Shortly after, I came back into my lovely private cottage and prepared the most delicious salad I had in days and just savoured the moment. Sure, I planned to be in Spain by now. But really, I don't know when else I will get this chance to simply stop, relax, cook anything i feel like, sleep in a real, queen size bed, and just lay out in the sun on the beach doing nothing. Tomorrow, though, we are heading to Girona, which is 100 km away for Barcelona to stay in a campsite and hopefully find a warmer beach there. Although I already feel like I am somewhere in Spain. There is an interesting mix of French and Spanish lifestyles here. Sure, most people speak french, but the food, the architecture, the palm trees- to me, that's all Spain.

Monday, October 4, 2010

The Road

In the last 2 days we drove through most of Switzerland and a good chunk of France. Other than the Alps in the distance and the cute cows with the bells feeding on picturesque green hills, Switzerland is an easy miss from my future adventures. It was worth to drive through it once, but I still cannot believe how expensive everything was, from snacks to gas. Also, it's the only country around here with its own currency, the silly Swiss franks. Yes, some gas stations will take your euros at some obscene rate, otherwise you are stuck with these funny looking bills that you have no use for. Pff, Switzerland. I don't even like your chocolate. 

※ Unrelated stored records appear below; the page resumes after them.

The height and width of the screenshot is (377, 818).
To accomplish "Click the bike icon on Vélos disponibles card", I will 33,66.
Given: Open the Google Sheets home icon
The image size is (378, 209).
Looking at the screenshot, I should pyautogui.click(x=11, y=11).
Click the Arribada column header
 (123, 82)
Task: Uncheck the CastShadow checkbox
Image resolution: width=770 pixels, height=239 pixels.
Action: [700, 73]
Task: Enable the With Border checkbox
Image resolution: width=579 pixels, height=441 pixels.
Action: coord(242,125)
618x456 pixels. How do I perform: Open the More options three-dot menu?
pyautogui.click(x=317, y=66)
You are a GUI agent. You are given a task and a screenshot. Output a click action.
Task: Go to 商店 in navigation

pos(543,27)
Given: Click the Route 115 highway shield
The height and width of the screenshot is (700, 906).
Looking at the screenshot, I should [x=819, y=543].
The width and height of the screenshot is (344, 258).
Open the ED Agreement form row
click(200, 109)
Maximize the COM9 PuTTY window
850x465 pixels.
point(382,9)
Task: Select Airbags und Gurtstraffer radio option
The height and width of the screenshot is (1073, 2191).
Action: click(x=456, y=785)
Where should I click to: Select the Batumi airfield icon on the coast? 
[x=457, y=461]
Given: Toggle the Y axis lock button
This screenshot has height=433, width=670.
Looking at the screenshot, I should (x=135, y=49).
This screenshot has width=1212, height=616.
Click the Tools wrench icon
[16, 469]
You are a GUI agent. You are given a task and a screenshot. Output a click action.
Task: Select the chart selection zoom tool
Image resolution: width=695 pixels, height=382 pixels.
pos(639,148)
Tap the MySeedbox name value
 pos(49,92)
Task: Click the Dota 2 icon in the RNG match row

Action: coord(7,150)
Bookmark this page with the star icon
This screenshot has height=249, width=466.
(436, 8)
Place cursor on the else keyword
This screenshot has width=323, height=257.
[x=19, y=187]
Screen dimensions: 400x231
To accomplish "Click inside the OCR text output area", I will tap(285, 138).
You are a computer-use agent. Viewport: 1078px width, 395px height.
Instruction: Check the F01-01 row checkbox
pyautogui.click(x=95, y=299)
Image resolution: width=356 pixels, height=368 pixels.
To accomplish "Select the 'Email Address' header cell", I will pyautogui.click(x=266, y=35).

France had its share of adventures as well. First off, if you choose nice, freshly paves,speedy highways, expect to contribute to France's economy. A lot. I am talking about toad tolls. And it's not a few coins here and there. Overall, to cross into southern France, it cost us over 20 euros. Ridiculous. If you think you can outsmart the toll roads, like i did, try the secondary roads running parallel to the highway... here's the catch: The French do not build stoplights. Instead, the love traffic circles, usually consisting of 2 lanes, with the all cars constantly switching and merging and exiting without signaling. Basically, a recipe for an accident in a rented car. Not only that, but it literally took us 40 minutes to drive 10 km, with all the speed limits and huge amounts of traffic. So on the way back I have to just bite the bullet and pay again. The town roads are so not worth it! 

Friday, October 1, 2010

wait, is this automatic?

Well, well, well. The car was booked well ahead of time through Europcar. I find these guys have pretty good rates and, frankly, there aren't many choices in Tuebingen. Upon picking it up and signing for it, I realize one small detail that completely escaped me: i booked a car with manual transmission. I don;t know how many times already I'd wished I hadn't been ignorant and learned how to drive a stickshift, as these make up about 90% of all European cars and the other 10% are at least twice more expensive. So I had to suck it up and feel like a complete idiot going back to the agent with “Umm, do you have any automatic cars in the lot?” he gave me a funny look, then said that indeed I was in luck and could upgrade to a BMW 120 for only 150 euros more. It's not like i had a choice. If you're doing a Eurotrip, might as well do it in style. Hello, built-in navigation and satellite radio! The car is a dream.

After spending much too long at the car rental, we were off to find a tent. The nearest outdoor equipment store was nearby and we decided to check it out. They do not seem to understand the idea of a “end of season sale”, as all the tents were 200 euros and up. This didn't suit my budget all too well, since we are only planning to spend up to five nights in a tent and for the other two I booked a great little cabin in south France. Next on the list to try was Metzingen, the greatest outlet shopping centre in south Germany, which happens to be only half hour drive from Tuebingen. Of course, we got there 5 minutes too late and shops were already closed! 8 pm on a Friday night. Germany will take a while to get used to. Imagine my roommates' surprise when I walked back into our dorm a few hours later, saying oh well, better off to start fresh next morning!